Spem in alium was conducted by Patrick Cordery. There were four performances, and each performance included two hearings of this work which gave audience members an opportunity to move to an alternative seating position for a different aural experience. In between the performances, the audience was invited to view an exhibition inspired by the church building compiled by architecture students from UCT.
Five of our current singers (Peter Borchers, Casey Driver, Jennifer Matlock, Owen Rogers and John Woodland) participated in this special project as well as a number of our former singers and many of our close musical friends.
This is the third time that VOX contributed to the Cape Town Baroque Festival. Previously, we performed the Little Organ Mass by Haydn at the inaugural Baroque Festival in 2017 and Vivaldi’s much-loved Gloria at the Baroque Festival in 2018. Visit the website of the Cape Town Baroque Festival to find out what else is on this year’s programme, including exciting performances by our musical colleagues the Cape Town Baroque Orchestra and the Lutesong Consort.
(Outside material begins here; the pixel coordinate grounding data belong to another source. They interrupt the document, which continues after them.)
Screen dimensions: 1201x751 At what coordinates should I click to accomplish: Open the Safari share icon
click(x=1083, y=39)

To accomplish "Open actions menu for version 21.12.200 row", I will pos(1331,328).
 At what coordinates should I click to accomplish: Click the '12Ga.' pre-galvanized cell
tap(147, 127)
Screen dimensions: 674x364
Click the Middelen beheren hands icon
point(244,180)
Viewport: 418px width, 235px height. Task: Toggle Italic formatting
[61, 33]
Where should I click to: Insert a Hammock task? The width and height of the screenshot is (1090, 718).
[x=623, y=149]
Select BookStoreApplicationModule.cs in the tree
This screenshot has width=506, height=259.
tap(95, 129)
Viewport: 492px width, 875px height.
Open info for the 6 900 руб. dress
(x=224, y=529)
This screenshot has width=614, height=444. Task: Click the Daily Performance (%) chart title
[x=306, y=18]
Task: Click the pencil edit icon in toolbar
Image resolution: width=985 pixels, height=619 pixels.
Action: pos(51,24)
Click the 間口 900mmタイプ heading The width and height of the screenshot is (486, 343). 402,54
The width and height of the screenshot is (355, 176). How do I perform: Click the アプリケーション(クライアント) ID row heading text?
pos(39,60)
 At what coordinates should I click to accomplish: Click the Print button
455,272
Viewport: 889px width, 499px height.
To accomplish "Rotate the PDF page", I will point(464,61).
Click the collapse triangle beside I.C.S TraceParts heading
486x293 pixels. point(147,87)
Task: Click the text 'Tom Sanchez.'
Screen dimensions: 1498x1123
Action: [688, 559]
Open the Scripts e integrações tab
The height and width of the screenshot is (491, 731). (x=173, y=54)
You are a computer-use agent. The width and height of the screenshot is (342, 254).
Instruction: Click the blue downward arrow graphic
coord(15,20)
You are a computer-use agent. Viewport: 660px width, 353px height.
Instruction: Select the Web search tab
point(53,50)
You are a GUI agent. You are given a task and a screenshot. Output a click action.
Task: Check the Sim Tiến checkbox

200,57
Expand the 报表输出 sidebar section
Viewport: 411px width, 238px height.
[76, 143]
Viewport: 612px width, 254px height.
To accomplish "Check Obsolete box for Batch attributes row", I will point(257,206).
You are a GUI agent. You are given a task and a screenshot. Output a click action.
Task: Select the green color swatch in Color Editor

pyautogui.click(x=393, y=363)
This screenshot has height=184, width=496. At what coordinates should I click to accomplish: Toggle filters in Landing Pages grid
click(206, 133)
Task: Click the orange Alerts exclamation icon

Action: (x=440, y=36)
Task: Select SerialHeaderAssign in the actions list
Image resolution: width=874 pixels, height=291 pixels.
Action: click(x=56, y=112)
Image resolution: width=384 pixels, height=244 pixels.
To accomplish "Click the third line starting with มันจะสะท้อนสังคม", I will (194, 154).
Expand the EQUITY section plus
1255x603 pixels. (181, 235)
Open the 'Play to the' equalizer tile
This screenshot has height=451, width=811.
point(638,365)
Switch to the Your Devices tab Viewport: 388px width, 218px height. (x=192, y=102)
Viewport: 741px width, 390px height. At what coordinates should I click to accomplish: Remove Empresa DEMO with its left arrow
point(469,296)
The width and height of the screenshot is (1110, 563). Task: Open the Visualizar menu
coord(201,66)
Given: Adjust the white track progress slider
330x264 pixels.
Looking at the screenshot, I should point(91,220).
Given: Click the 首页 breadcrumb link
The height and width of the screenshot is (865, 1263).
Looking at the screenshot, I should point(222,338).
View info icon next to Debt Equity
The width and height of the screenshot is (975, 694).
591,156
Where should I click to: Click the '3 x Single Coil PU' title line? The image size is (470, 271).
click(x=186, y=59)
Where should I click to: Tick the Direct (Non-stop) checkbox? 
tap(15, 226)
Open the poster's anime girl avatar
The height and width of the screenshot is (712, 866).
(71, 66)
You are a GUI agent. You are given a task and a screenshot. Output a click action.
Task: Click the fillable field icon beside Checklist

For the intriguing history behind this legendary composition, listen to the podcast of Anna’s Baroque Bon Bons that aired on Fine Music Radio on Tuesday 6 September.
We already have a longstanding relationship with the music of English Renaissance composer Thomas Tallis (c. 1505–1585):
At our first New Soundscapes performance in 2016, A Tale of Two Tave(r)ners, which also took place at St Andrew’s Presbyterian Church, we sang a more manageable (!) 11-part version of Spem in alium.
In early 2020, we sang two further motets by Thomas Tallis – Videte Miraculum and O Nata Lux – at A Brief History of Harmony, the Universe, and Everything with Grant McLachlan for the UCT Summer School and In The Dark :: Evolution: From Plainchant to Polyphony at the Youngblood Gallery.
One of our favourite works is Tallis’s gentle motet If Ye Love Me, a piece we use to audition new singers and one that we recorded for our first Virtual VOX project!